The White House on Monday dismissed a critique of President Obama from a former Israeli diplomat as a cheap attempt to sell a new book written by that diplomat.
Michael Oren, who serves in the Knesset in Prime Minister Netanyahu’s governing coalition, wrote an op-ed in the Wall Street Journal last week that said Obama is “deliberately” making mistakes and damaging the special relationship between the U.S. and Israel. He is also set to release his newest book about American-Israeli relations next week.
“It’s just another case of another politician trying to sell books,” White House spokesman Josh Earnest told reporters Monday at his daily briefing.
In the op-ed, Oren accused the Obama administration of violating the U.S.-Israeli relationship and its principle of not exposing any “daylight,” such as open disagreement between both countries’ leaders or springing news on the other country, without warning diplomats first.
The White House dismissal of Oren’s comments echoed reaction from Dan Shapiro, the current U.S. ambassador to Israel, in a Hebrew interview with Army Radio that the Jewish Telegraph Agency reported and translated.
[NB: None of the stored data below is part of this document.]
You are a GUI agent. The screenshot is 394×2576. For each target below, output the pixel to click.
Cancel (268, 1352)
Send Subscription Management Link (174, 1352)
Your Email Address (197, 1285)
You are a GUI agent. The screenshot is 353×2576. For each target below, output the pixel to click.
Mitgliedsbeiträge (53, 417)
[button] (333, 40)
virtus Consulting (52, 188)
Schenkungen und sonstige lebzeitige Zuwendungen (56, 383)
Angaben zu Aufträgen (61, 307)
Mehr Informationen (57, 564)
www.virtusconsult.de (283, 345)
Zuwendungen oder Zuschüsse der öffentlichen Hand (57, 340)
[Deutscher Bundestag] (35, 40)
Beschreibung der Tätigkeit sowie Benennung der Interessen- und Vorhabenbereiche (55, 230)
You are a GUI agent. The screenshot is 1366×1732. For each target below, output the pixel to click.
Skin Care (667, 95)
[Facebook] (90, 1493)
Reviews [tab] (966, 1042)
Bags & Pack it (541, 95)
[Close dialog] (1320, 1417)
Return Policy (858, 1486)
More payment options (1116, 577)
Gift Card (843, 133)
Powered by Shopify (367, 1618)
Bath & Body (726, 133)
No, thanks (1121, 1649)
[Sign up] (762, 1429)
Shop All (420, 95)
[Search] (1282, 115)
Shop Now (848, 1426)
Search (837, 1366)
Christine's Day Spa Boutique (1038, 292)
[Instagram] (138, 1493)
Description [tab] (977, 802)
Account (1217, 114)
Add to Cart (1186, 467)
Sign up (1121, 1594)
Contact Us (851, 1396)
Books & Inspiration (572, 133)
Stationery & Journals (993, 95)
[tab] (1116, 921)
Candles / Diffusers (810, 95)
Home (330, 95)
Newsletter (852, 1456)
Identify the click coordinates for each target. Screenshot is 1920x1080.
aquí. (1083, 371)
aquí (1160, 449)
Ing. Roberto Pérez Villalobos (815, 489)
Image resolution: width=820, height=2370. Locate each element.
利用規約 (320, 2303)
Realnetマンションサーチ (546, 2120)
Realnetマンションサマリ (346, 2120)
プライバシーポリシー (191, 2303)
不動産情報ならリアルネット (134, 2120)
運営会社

“He was an ambassador in the past, but he is now a politician and an author who wants to sell books,” Shapiro said last week. “Sometimes an ambassador has a limited point of view into ongoing efforts. What he wrote does not reflect the truth.
Earnest made a similarly searing comment about an offensive joke the wife of Israeli Interior Minister Silvan Shalom tweeted on Saturday about Obama.
“Do u know what Obama Coffee is? Black and weak,” Judy Shalom Nir-Mozes tweeted to her 74,400 followers. After Twitter reacted with accusations of racism, she deleted the tweet and issued an apology.
“I apologize, that was a stupid joke somebody told me,” she wrote.